It’s so fun to see progress in the garden. Last month, I posted a photograph of our permaculture garden.
That was then:
This is now:
It is amazing to compare and see how the garden has taken off in the last month. We have enjoyed its bounty already, having harvested lettuce, cilantro, broccoli, onions, basil, and a few fava beans. I also harvested an abundance of rose petals for the rose petal jelly. Very soon we will have green beans, tomatoes, Napa cabbage, cucumbers and peppers.
Here is the progress of the hoop houses. In the first we have established herbs that we harvest throughout the four seasons: lemon thyme, rosemary, sage, mint and oregano. In their protected enclosure these herbs are available even in the coldest months of the year. In this hoop house we have pole beans growing on the rear right side and cucumbers on the rear left. On the front right you can see a raised bed that has been planted with melons that have yet to emerge, and on the left, you can see one of our son’s small garden which provides quite a bit of food for such a small space. We have already had turnips, chard and beets from his small patch.
In both hoop houses I have planted assorted gladioli bulbs. I love having cut flowers in the house and these are some of my favorites. The down side is that in this 6b agricultural zone, they would have to be dug up each fall and replanted. By growing them in the hoop houses, I don’t have to dig them up and still can enjoy their flowers. The other nice thing is that while we had chickens in the hoop house for seven weeks, they did not touch or eat the gladioli. You can see them standing in the rear of this otherwise empty hoop house.
It is almost ready for planting. The wheelbarrow on the right contains more compost to be worked into the soil. The days have been so hot lately that doing manual labor in here was impossible. The heat-loving plants such as cucumbers and melons have already been started in the conservatory, though, and are ready to move into their new home.

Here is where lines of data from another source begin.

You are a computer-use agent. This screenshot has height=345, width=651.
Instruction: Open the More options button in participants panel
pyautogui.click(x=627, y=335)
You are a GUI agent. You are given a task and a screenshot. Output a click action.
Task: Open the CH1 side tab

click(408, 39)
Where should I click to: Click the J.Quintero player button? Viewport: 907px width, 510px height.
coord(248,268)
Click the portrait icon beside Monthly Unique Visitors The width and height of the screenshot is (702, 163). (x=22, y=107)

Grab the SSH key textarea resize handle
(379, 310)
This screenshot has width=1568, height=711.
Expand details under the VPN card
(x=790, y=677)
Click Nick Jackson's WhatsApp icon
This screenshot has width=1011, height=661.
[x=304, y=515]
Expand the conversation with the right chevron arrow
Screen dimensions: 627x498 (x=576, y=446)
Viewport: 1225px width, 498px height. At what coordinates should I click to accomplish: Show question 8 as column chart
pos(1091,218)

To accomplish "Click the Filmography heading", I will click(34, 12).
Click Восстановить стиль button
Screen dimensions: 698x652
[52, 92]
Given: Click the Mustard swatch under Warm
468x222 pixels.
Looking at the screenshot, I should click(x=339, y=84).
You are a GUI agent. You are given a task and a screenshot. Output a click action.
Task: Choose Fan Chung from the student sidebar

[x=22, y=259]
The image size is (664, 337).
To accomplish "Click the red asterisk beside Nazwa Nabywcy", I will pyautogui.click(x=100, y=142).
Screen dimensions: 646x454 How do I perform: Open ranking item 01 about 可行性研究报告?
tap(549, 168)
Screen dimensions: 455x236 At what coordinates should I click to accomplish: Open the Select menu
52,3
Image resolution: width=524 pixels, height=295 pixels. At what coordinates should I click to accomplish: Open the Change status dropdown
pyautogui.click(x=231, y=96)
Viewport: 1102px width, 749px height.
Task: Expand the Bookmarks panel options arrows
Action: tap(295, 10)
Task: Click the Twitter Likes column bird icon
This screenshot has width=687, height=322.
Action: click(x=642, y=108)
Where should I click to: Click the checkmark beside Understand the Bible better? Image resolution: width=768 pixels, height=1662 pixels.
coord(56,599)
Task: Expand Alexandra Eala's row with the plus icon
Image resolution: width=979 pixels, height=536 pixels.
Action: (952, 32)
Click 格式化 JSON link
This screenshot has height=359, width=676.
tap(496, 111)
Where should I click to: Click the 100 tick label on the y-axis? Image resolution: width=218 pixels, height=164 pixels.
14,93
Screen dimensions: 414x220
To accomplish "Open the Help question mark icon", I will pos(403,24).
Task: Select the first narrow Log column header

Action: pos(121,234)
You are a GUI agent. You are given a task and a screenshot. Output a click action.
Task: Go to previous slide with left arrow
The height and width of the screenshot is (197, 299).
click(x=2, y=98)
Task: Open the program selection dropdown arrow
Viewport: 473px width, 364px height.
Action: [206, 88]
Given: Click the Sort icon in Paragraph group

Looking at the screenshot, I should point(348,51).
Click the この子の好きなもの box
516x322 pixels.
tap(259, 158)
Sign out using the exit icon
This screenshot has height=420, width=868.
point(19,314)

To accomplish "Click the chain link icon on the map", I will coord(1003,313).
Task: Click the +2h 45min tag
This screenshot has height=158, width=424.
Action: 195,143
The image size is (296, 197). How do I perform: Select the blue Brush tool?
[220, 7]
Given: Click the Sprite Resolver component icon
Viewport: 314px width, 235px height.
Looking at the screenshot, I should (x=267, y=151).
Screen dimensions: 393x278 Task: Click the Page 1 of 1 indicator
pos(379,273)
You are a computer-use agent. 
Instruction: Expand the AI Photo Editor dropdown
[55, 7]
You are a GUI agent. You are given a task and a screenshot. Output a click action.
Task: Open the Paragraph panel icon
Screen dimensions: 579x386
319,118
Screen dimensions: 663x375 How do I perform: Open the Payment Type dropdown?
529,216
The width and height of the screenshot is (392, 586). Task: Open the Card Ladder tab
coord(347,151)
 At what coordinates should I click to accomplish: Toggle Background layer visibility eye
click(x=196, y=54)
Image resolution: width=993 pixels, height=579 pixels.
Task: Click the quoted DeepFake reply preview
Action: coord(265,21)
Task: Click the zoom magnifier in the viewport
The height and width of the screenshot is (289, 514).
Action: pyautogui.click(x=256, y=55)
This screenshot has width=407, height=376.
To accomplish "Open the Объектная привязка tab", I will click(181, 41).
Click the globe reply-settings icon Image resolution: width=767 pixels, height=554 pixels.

Finally, here is the row garden. It is nearly 100 feet long and has three rows of black plastic with drip irrigation underneath. Compost was incorporated into the soil as the rows were prepared, and you can see that the plants are thriving. The row on the left was planted in only the last two weeks, while the rows on the right are just over a month old. We have already harvested an assortment of summer squash and zucchini and have our eyes on some fine clusters of tomatoes that should be on the menu soon.
If you look at the posts surrounding the garden, you can just make out bird houses. Some of these birdhouses are currently inhabited by Eastern Blue birds. When we approach the garden, pairs of these little birds fly out of the garden where they have been searching for insects. We can enjoy their help because we don’t use hazardous sprays on the plants. It is an example of finding systems that complement instead of destroying. As Eliot Coleman said:
“We live in a world that has practiced violence for generations – violence to other creatures, violence to the planet, violence to ourselves. Yet in our garden, where we nurtured a healthy soil-plant community, we see a model of a highly successful, non-violent system where we participate in gentle biological diplomacy rather than war. The garden has more to teach us than just how to grow food.”
While Eliot does not include animals in his statement above, in practice both he and we include them in our systems. He describes his ducks that help weed his gardens. Here at Meduseld, we include all our livestock, the pigs, sheep, etc., as well as chickens and birds in the cycles of farm production.